只是稍有些意外,冉华并没有就这样赶易嬴离开,出到牢外就望向许瓶儿说道:“许瓶儿,看汝的样子,还是先到衙门后院收拾一下再离开吧免得进不了少师府大门。”
“谢夫人。”
虽然望了易嬴一眼,但没等易嬴做出反应,许瓶儿就自己应下了冉华的提议。
因为很明显,许瓶儿一身囚服样子虽然的确需要收拾,但很难说冉华真正想留的是不是易嬴。
易嬴也同样乐得一抖手中披风道:“夫人,汝是要帮本官亲手洗裤子吗?”。
“美得你去。”
横了易嬴一眼,冉华的双脸却禁不住晕红起来。
毕竟冉华先前虽然是用手惩罚了易嬴,但易嬴是满足了,冉华自己却并未满足。若是带着这种不满足让易嬴回去,冉华都不知道自己会嫉妒成什么样子。
所以还不如抓紧时间满足一下,说不定以后就不用总惦记着易嬴的大家伙了。
不过离开前,冉华却又向正准备恭送几人的钟僭一颌首道:“钟牢头,你也一起过来。”
“是,夫人。”
双脸窘了一下,钟僭却不敢违背冉华。
因为想都知道,钟僭虽然的确与易嬴没什么关系,但谁叫现在冉华居然与易嬴有关系了。所以不是因为嫉妒,只是为了保险,恐怕冉华都有很多事情要叮嘱钟僭。
然后几人一起来到京兆尹衙门后院,苏阳欢当然不可能这么快回来。
而由于冉华在苏府中的一贯强势,当她让一名婆娘带许瓶儿下去清洗及更换衣服时,那婆娘不仅没多问一句问什么,甚至对许瓶儿身上的囚服也是一副视若无睹的样子。
不是说好像见惯了这种事情,而是冉华做什么都是对的。
接着又将几人带到一处单独厢房中后,冉华才又望向钟僭说道:“钟牢头,你也一起进来。
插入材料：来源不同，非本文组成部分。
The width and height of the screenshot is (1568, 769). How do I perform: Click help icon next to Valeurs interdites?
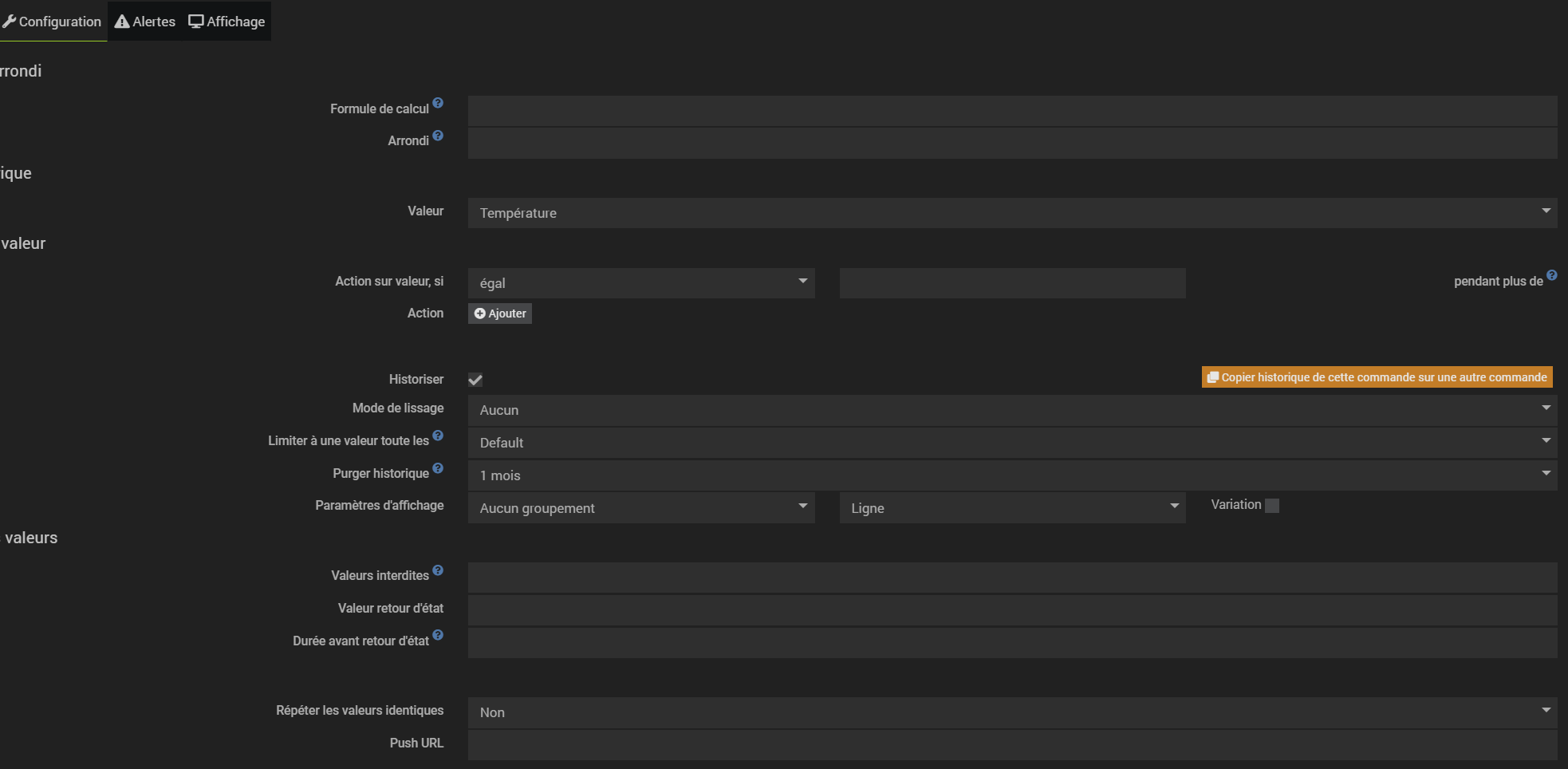tap(438, 570)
”
“是,夫人。”
依旧是同样话语,依旧是同样的回话,钟僭眼中却第一次现出了不明白。因为大家假如真要进屋,冉华又有什么必要特意对自己单独多说一遍。
但随着冉华又望向丹地、苏三,丹地就点点头道:“行,我们在外面等。”
在外面等?
听到这话,不仅王干娘,甚至图稚都没有反对,但钟僭的双脸却一下变红了。因为她终于明白冉华为什么要单独对自己说一句了,原来冉华的意思是只带钟僭进去。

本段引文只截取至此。